Records shown section start

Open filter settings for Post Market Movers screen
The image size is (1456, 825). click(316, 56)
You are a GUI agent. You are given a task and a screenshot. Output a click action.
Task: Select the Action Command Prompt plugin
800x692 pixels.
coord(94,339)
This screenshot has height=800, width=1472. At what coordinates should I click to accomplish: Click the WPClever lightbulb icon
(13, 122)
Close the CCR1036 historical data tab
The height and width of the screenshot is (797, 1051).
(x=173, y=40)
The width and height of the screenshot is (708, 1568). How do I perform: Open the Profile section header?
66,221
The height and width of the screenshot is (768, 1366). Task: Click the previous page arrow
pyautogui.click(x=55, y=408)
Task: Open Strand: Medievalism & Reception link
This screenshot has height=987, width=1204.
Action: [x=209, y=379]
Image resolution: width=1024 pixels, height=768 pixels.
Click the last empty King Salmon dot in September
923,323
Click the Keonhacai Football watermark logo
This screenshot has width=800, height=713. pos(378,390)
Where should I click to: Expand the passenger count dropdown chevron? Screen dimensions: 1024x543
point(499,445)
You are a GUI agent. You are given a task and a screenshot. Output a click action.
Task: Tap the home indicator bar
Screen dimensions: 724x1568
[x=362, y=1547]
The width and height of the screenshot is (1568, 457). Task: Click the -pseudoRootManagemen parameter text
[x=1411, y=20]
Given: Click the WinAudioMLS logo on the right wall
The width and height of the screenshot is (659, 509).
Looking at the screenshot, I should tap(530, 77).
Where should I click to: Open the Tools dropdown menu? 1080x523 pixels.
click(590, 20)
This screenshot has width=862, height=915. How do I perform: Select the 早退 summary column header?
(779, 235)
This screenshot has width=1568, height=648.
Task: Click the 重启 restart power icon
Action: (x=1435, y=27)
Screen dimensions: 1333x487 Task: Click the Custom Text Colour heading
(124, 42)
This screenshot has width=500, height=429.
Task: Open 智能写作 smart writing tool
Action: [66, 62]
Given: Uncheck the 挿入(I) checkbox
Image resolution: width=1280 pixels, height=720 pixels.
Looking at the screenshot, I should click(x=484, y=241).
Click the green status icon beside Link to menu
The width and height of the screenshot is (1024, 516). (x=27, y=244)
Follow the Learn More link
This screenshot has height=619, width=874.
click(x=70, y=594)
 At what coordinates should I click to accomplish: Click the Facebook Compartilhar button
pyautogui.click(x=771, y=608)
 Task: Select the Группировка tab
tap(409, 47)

Records shown section end

**Task objective:** Copy out every record again, letter for letter.

**Answer area:**
Open filter settings for Post Market Movers screen
The image size is (1456, 825). click(316, 56)
You are a GUI agent. You are given a task and a screenshot. Output a click action.
Task: Select the Action Command Prompt plugin
800x692 pixels.
coord(94,339)
This screenshot has height=800, width=1472. At what coordinates should I click to accomplish: Click the WPClever lightbulb icon
(13, 122)
Close the CCR1036 historical data tab
The height and width of the screenshot is (797, 1051).
(x=173, y=40)
The width and height of the screenshot is (708, 1568). How do I perform: Open the Profile section header?
66,221
The height and width of the screenshot is (768, 1366). Task: Click the previous page arrow
pyautogui.click(x=55, y=408)
Task: Open Strand: Medievalism & Reception link
This screenshot has height=987, width=1204.
Action: [x=209, y=379]
Image resolution: width=1024 pixels, height=768 pixels.
Click the last empty King Salmon dot in September
923,323
Click the Keonhacai Football watermark logo
This screenshot has width=800, height=713. pos(378,390)
Where should I click to: Expand the passenger count dropdown chevron? Screen dimensions: 1024x543
point(499,445)
You are a GUI agent. You are given a task and a screenshot. Output a click action.
Task: Tap the home indicator bar
Screen dimensions: 724x1568
[x=362, y=1547]
The width and height of the screenshot is (1568, 457). Task: Click the -pseudoRootManagemen parameter text
[x=1411, y=20]
Given: Click the WinAudioMLS logo on the right wall
The width and height of the screenshot is (659, 509).
Looking at the screenshot, I should tap(530, 77).
Where should I click to: Open the Tools dropdown menu? 1080x523 pixels.
click(590, 20)
This screenshot has width=862, height=915. How do I perform: Select the 早退 summary column header?
(779, 235)
This screenshot has width=1568, height=648.
Task: Click the 重启 restart power icon
Action: (x=1435, y=27)
Screen dimensions: 1333x487 Task: Click the Custom Text Colour heading
(124, 42)
This screenshot has width=500, height=429.
Task: Open 智能写作 smart writing tool
Action: [66, 62]
Given: Uncheck the 挿入(I) checkbox
Image resolution: width=1280 pixels, height=720 pixels.
Looking at the screenshot, I should click(x=484, y=241).
Click the green status icon beside Link to menu
The width and height of the screenshot is (1024, 516). (x=27, y=244)
Follow the Learn More link
This screenshot has height=619, width=874.
click(x=70, y=594)
 At what coordinates should I click to accomplish: Click the Facebook Compartilhar button
pyautogui.click(x=771, y=608)
 Task: Select the Группировка tab
tap(409, 47)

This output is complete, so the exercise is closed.